恐怖に耐え切れなくなったのか、後ろを振り返り、路地裏の奥へと逃げていく。
麻生は地面に落ちている、刃の無いナイフの拾う。
それを男に向かって投げつける。
凄まじい勢いで飛んでいき、男の後頭部にヒットする。
後ろからの衝撃を受けた男は、前に倒れ、そのまま動かなくなった。

「あ~、疲れた。」

心底、だるそうな顔をしながら麻生はそう言った。

「あ、貴方は、あの時ぶつかった人。」

「覚えていたのか。
 それなら、話は早い。」

「財布を取り戻しに来たのですか?」

「いや、全然。
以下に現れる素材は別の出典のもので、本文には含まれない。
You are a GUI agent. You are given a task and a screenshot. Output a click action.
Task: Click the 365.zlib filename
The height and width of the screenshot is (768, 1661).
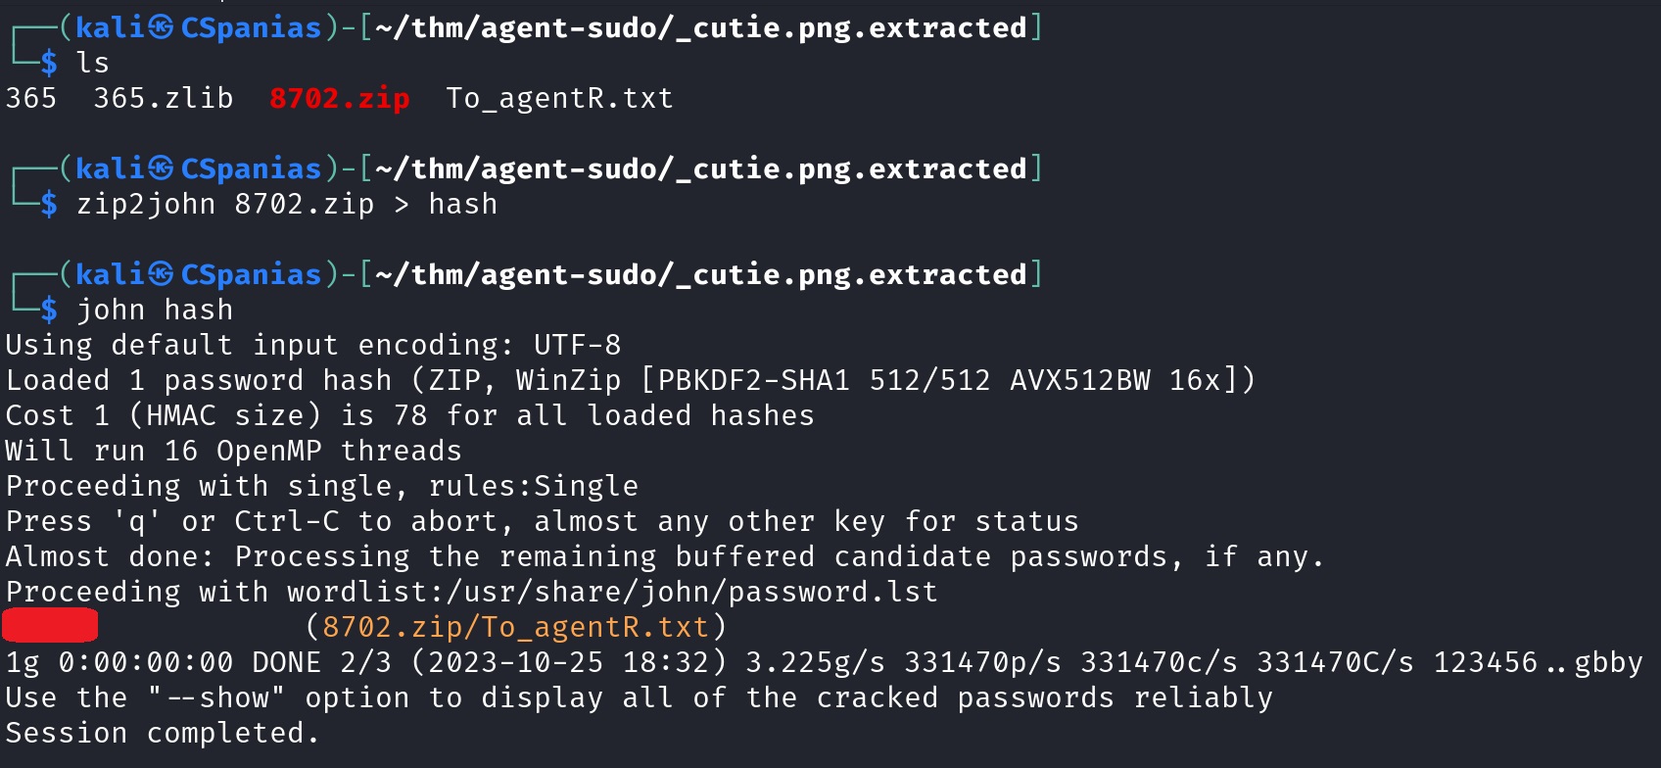click(164, 98)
」

その言葉を聞いて、少女は首を傾げる。

「さっき、あの男達にそう言っていたじゃないですか!」

「そう言ったかもしれないが、あんなの口実に過ぎない。
 実際、俺の財布じゃないしな。」

「じゃあ、どうして助けてくれたのですか?」

「お前のさっきの会話に興味を持ったからだ。」

「会話ですか?」

その時、麻生の携帯が鳴り響く。
画面を見ると、通話の主は上条だ。
麻生は通話ボタンを押す。

「何だ?」

「もう少しだけ、探すのを手伝ってくれないか?」

先程、麻生が手伝わないと言ったのを聞いて、電話してきたのだろう。
インデックスと上条だけでは、捜索範囲は限られてくる。
なので、一人でも頭数が欲しいのだろう。
それを聞いて、麻生はチラリと少女に視線を向け、言う。

「ああ、その事だが、見つけたぞ。」

「ほ、本当か!?
 今、どこにいる!?」

「少し説明しづらいな。
 さっき、俺達が集まっていた場所で落ち合おう。」

「分かった!
 すぐに向かう!」

そう言って通話が切れる。
少女は黙って麻生を睨んでいる。

「もちろん、ついて来てもらうぞ。」

麻生はそう言って、少女に背を向け、路地裏を出て行く。
少女は一瞬、逃げようかと考えたが、無駄だと考えたのか黙って麻生について行くのだった。